Work item: Everything from the line that contains "درباره ایرنا (1466, 1604)" to the end of the records below, both lines included, should be transcribed exactly and returned alone.

Data section:
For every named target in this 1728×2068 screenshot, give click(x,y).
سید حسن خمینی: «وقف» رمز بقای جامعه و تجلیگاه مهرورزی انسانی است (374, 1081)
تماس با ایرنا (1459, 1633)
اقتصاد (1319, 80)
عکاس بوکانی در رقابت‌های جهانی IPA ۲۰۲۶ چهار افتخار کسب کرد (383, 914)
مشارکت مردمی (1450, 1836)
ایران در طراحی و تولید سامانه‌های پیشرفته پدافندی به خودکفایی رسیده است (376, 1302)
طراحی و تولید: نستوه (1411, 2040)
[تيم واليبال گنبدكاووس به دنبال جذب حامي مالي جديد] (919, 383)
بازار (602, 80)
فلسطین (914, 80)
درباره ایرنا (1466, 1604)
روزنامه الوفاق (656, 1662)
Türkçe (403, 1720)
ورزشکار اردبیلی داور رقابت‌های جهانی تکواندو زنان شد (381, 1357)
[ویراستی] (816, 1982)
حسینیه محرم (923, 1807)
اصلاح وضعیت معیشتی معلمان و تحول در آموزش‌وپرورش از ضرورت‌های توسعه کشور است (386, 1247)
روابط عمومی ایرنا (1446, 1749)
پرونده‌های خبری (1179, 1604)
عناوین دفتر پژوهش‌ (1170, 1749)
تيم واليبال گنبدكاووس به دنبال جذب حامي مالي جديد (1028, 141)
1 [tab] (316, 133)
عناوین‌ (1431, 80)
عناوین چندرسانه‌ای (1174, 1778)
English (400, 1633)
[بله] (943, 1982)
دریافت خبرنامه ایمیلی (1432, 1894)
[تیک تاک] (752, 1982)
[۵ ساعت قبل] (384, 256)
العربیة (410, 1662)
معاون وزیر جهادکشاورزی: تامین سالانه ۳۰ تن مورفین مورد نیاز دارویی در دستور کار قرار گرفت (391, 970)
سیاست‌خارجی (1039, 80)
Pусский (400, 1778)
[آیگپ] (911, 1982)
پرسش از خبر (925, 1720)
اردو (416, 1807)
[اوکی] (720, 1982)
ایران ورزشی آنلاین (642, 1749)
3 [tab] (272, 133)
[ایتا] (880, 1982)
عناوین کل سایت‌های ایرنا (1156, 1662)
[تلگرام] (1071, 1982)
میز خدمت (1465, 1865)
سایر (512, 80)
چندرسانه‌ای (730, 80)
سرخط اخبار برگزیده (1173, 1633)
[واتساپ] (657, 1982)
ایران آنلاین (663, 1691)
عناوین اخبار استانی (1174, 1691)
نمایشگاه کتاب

Written solution:
درباره ایرنا (1466, 1604)
روزنامه الوفاق (656, 1662)
Türkçe (403, 1720)
ورزشکار اردبیلی داور رقابت‌های جهانی تکواندو زنان شد (381, 1357)
[ویراستی] (816, 1982)
حسینیه محرم (923, 1807)
اصلاح وضعیت معیشتی معلمان و تحول در آموزش‌وپرورش از ضرورت‌های توسعه کشور است (386, 1247)
روابط عمومی ایرنا (1446, 1749)
پرونده‌های خبری (1179, 1604)
عناوین دفتر پژوهش‌ (1170, 1749)
تيم واليبال گنبدكاووس به دنبال جذب حامي مالي جديد (1028, 141)
1 [tab] (316, 133)
عناوین‌ (1431, 80)
عناوین چندرسانه‌ای (1174, 1778)
English (400, 1633)
[بله] (943, 1982)
دریافت خبرنامه ایمیلی (1432, 1894)
[تیک تاک] (752, 1982)
[۵ ساعت قبل] (384, 256)
العربیة (410, 1662)
معاون وزیر جهادکشاورزی: تامین سالانه ۳۰ تن مورفین مورد نیاز دارویی در دستور کار قرار گرفت (391, 970)
سیاست‌خارجی (1039, 80)
Pусский (400, 1778)
[آیگپ] (911, 1982)
پرسش از خبر (925, 1720)
اردو (416, 1807)
[اوکی] (720, 1982)
ایران ورزشی آنلاین (642, 1749)
3 [tab] (272, 133)
[ایتا] (880, 1982)
عناوین کل سایت‌های ایرنا (1156, 1662)
[تلگرام] (1071, 1982)
میز خدمت (1465, 1865)
سایر (512, 80)
چندرسانه‌ای (730, 80)
سرخط اخبار برگزیده (1173, 1633)
[واتساپ] (657, 1982)
ایران آنلاین (663, 1691)
عناوین اخبار استانی (1174, 1691)
نمایشگاه کتاب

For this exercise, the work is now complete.